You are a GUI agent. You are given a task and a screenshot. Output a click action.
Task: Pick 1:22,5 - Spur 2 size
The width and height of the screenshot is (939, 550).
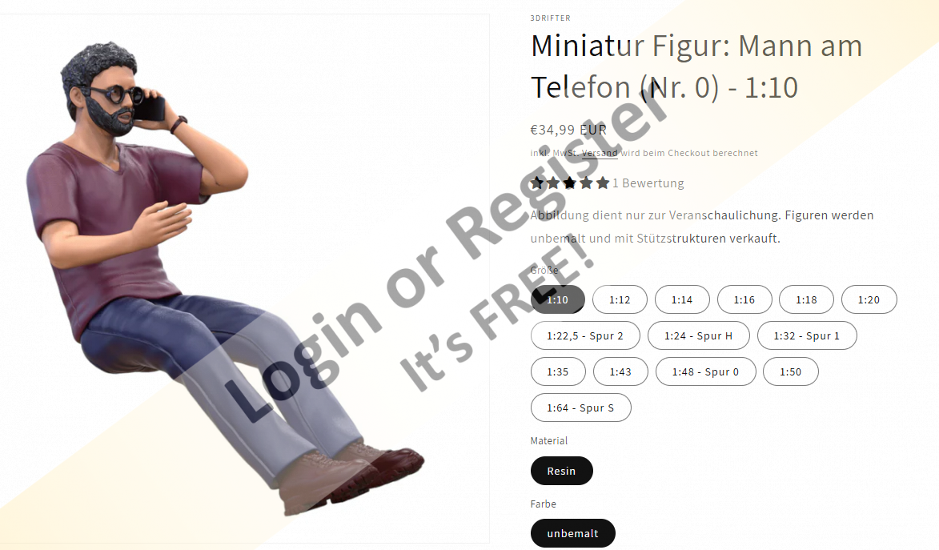[x=585, y=335]
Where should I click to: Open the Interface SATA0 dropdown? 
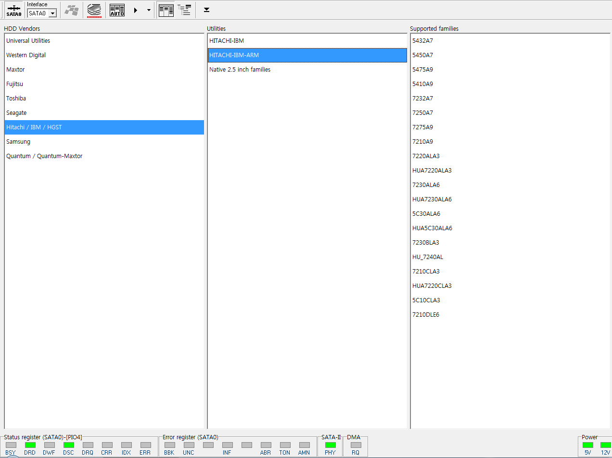52,13
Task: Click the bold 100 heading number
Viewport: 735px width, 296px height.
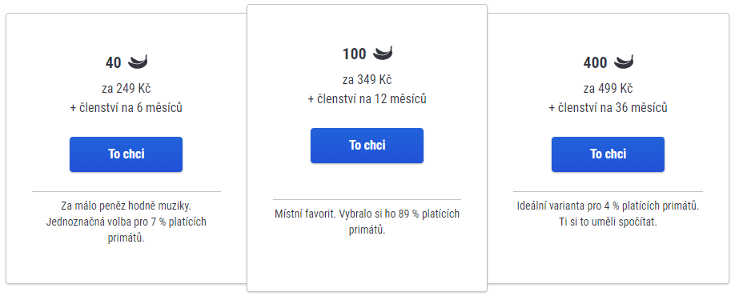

====================

◆ **WHAT YOU WILL DO**
Everything from the line with "Where should I" through the last line above must be repeated exactly, except the pictures.

◆ **RESPONSE**
Where should I click to: Open the Interface SATA0 dropdown? 
52,13
Task: Click the bold 100 heading number
Viewport: 735px width, 296px height.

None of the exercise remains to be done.